| Extracted data |
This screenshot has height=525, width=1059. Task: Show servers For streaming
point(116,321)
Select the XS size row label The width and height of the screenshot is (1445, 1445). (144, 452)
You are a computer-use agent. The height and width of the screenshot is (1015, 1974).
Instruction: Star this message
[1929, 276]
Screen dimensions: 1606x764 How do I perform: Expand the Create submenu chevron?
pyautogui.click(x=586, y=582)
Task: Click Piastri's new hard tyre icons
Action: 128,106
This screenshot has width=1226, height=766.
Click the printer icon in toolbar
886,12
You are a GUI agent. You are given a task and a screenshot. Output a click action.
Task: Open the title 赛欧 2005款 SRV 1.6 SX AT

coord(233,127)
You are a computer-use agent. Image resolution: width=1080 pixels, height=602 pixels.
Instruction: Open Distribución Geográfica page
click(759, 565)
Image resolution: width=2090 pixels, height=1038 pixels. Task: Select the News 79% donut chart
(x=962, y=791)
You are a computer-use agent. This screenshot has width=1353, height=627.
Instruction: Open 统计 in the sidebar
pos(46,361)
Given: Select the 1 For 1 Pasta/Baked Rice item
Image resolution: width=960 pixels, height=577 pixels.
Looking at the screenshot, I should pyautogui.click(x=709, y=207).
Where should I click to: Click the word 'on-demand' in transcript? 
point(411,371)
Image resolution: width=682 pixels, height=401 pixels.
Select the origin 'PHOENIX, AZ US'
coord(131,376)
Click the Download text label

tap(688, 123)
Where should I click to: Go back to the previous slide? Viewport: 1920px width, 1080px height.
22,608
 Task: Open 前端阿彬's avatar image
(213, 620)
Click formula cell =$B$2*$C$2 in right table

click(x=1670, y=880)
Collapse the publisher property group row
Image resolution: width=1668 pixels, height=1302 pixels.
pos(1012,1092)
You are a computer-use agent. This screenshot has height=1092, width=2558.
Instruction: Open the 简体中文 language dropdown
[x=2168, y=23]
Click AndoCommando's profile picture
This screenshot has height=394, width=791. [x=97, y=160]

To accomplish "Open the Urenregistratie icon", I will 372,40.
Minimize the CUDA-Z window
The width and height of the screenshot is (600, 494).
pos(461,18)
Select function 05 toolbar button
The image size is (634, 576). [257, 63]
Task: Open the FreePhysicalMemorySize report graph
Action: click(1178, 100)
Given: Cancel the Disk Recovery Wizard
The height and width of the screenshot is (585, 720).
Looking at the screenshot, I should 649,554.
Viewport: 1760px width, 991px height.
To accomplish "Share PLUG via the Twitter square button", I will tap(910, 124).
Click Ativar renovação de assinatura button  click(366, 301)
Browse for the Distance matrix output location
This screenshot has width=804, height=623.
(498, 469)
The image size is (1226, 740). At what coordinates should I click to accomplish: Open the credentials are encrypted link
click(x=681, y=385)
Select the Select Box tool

| What to do |
Find each line in the records that contains the word "Where", and copy those lines out in full.

| Exercise solution |
Where should I click to: Click the word 'on-demand' in transcript? 
Where should I click to: Go back to the previous slide? Viewport: 1920px width, 1080px height.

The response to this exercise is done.